++++ Available records

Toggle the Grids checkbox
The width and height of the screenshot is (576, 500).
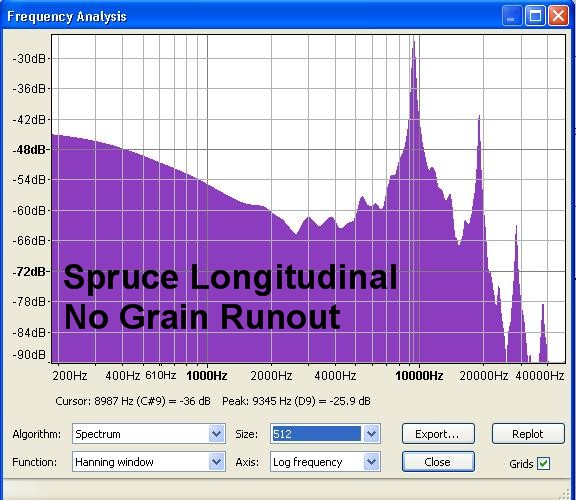click(x=543, y=464)
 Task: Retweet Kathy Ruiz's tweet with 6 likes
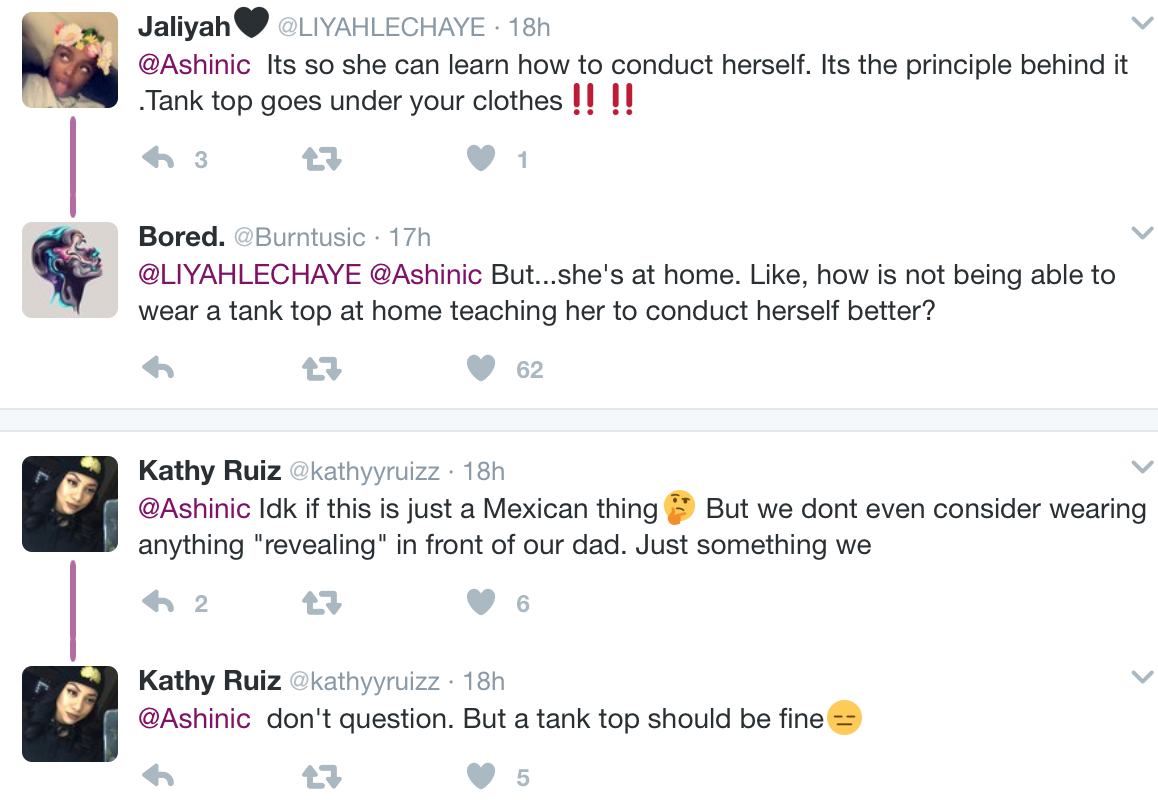[x=321, y=602]
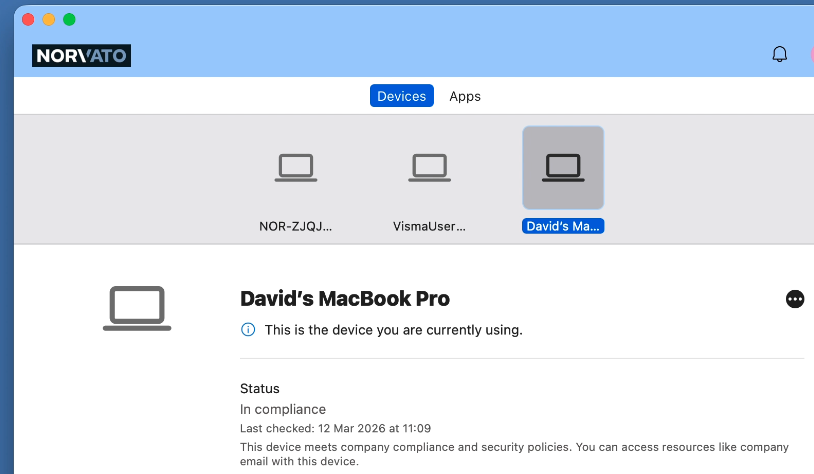Click the blue info icon beside current device message
814x474 pixels.
pyautogui.click(x=248, y=329)
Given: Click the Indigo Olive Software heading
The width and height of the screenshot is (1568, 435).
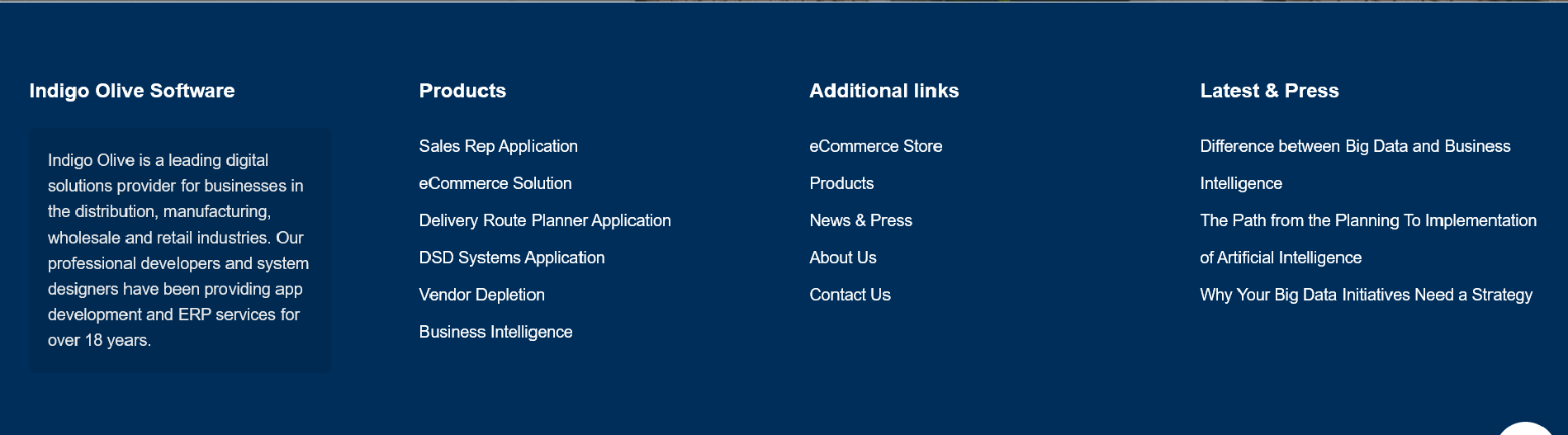Looking at the screenshot, I should [132, 91].
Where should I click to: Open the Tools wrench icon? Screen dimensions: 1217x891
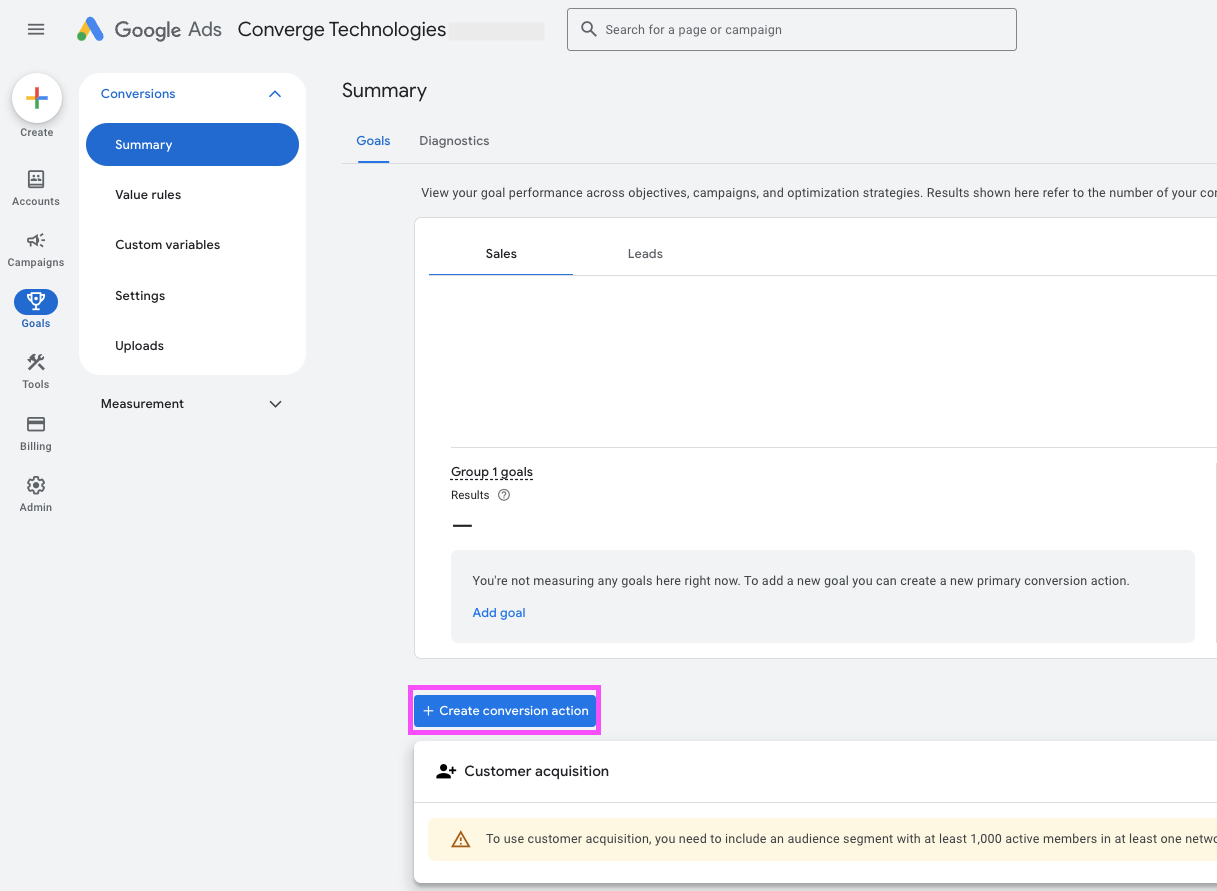(36, 363)
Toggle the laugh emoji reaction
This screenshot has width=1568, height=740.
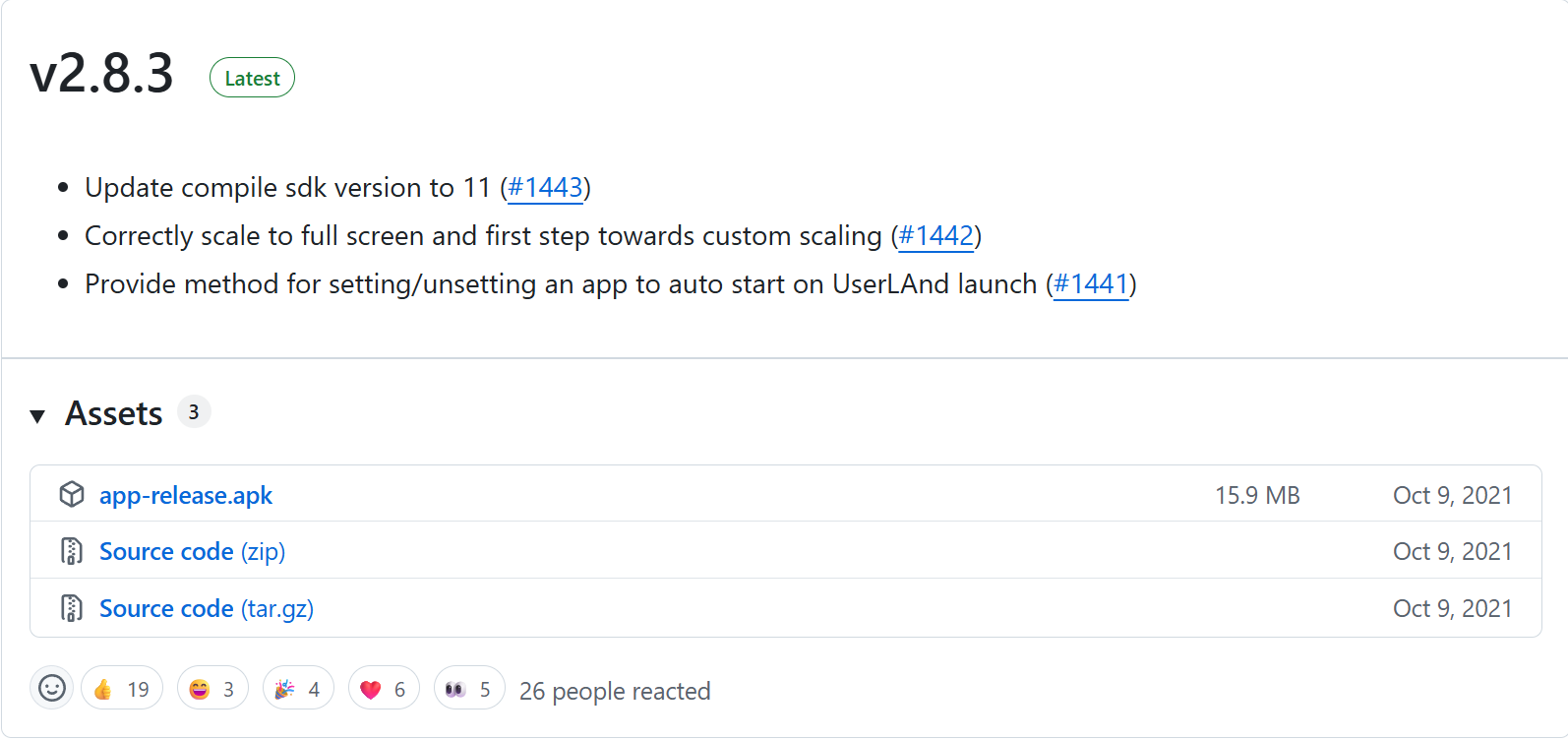click(x=212, y=689)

++++++++

Assignment
Please retype the data exactly as it appears, but without any of its pictures.

Written reply
Toggle the Grids checkbox
The width and height of the screenshot is (576, 500).
click(x=543, y=464)
 Task: Retweet Kathy Ruiz's tweet with 6 likes
[x=321, y=602]
Click the blue info icon beside current device message
814x474 pixels.
pyautogui.click(x=248, y=329)
Given: Click the Indigo Olive Software heading
The width and height of the screenshot is (1568, 435).
Looking at the screenshot, I should [132, 91].
Where should I click to: Open the Tools wrench icon? Screen dimensions: 1217x891
(36, 363)
Toggle the laugh emoji reaction
This screenshot has width=1568, height=740.
click(x=212, y=689)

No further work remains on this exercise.